Your definition is definitely contrary to Marxism, so if your definition of Socialism is exclusionary of Marxists, I find it a bit strange. "Worker ownership" is not sufficient for Socialism. A sole proprietor is not Socialist, but petite bourgeois. Cooperative ownership is generally considered "socialist," but not Marxist, as cooperatives retain petite bourgeois class relations excluding the rest of society from owning the Capital of the cooperative.

Therefore, abolition of private property can only be accomplished truly and fully through total public ownership of Capital. This is the Marxist stance, once the state has managed to fold all of the instruments of production into its hands, it ceases to be recognizable as a state, as class no longer exists. Engels calls this post-state the "Administration of Things."
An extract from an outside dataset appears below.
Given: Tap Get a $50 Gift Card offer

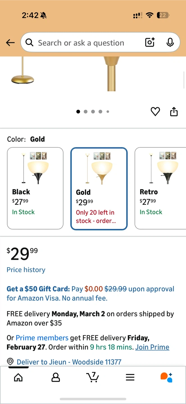Looking at the screenshot, I should pos(38,289).
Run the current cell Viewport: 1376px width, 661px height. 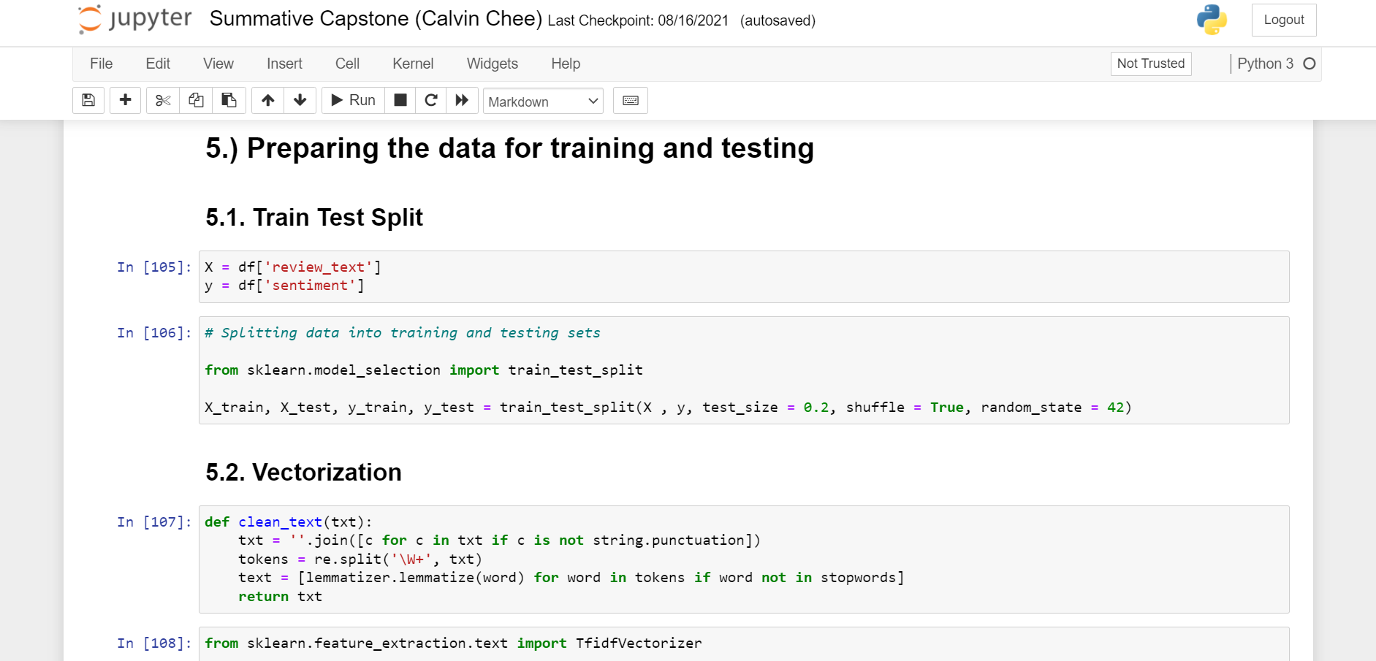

I think the issue you have is seeing only Anarchist or Market Socialist formations as Socialist, and not Marxist. This is either from a bias towards the former and against the latter, or a lack of comprehension of the latter. This is why you see public ownership as fundamentally the same as private ownership, and is why your understanding is fundamentally flawed, seeing all hierarchies as "overlords," be they intra-class hierarchies like workers and managers, or inter-class hierarchies like proletarian and bourgeoisie. It erases the victories achieved by the working class in Socialist states throughout history.